When a remote actor updates their avatar, Mastodon (Paperclip) deletes the
old S3 object and stores only the new filename. Castopod 2.0.0 caches the
URL of every federated actor in cp_fediverse_actors and never refetches,
so its admin templates emit a dead link forever (the resulting S3 403 is
anti-enumeration, hiding what is really a 404). Article documents the
diagnosis pattern and three fixes (manual UPDATE, DELETE-and-refetch,
bulk audit), plus the Mastodon-side query for sourcing the correct URL.

Co-Authored-By: Claude Opus 4.7 (1M context) <noreply@anthropic.com>

2026-05-08 01:51:18 -04:00

8.1 KiB

Raw Blame History

title

domain

Castopod: Stale Federated Avatar URLs After Remote Profile Updates

🛑 Problem

Your Castopod admin pages — most visibly the notifications list (/cp-admin/podcasts/<id>/notifications) — show broken avatars for federated actors. The browser dev tools (or a direct curl -I) on the avatar URL returns:

HTTP/1.1 403 Forbidden
Server: AmazonS3

…with the response body:

<Error>
  <Code>AccessDenied</Code>
  <Message>Access Denied</Message>
  ...
</Error>

The hostname is the remote instance's S3 bucket (e.g. s3.amazonaws.com/<their-bucket>/accounts/avatars/...). Other actors in the same notifications list — those with avatars on Mastodon's own CDN, or on instances using path-stable storage — render fine.

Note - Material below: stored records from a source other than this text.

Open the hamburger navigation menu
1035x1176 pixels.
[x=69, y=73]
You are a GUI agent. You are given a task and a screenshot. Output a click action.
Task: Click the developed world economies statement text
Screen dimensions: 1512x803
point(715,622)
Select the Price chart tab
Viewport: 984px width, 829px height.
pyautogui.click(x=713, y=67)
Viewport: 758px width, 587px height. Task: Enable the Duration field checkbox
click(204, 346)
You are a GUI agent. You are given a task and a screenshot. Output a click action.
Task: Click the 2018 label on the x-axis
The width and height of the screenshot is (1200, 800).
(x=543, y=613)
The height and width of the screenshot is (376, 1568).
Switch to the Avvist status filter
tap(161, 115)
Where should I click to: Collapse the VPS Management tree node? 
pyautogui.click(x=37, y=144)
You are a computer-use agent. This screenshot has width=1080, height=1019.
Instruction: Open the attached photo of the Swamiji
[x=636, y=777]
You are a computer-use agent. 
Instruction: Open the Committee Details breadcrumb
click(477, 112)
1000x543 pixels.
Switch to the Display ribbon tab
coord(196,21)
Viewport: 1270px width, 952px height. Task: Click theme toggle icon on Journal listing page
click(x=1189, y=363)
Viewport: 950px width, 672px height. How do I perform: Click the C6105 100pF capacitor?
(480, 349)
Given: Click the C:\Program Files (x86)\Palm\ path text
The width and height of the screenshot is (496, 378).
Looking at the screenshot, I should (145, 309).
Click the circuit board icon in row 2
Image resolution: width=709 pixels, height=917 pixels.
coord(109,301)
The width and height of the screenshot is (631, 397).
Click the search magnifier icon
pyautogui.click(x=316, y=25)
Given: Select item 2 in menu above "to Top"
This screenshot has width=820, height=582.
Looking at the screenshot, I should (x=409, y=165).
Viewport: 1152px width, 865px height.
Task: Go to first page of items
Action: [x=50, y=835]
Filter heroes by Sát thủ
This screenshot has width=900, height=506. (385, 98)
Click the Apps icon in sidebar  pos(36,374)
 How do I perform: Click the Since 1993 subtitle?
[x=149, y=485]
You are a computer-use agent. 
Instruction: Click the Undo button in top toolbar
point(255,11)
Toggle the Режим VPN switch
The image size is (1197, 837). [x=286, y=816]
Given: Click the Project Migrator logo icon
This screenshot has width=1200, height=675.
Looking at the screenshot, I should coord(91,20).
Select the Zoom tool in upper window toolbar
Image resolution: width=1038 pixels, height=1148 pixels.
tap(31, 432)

This article explains why the alarm code is misleading, what's actually broken, and how to fix it on Castopod.

🔬 Why "AccessDenied" is misleading

S3 returns 403 AccessDenied to anonymous requesters for any missing object — by design, as anti-enumeration. Anonymous users typically don't have s3:ListBucket permission on the bucket, so S3 deliberately can't tell them whether the key is missing or merely forbidden. Both cases produce the same 403.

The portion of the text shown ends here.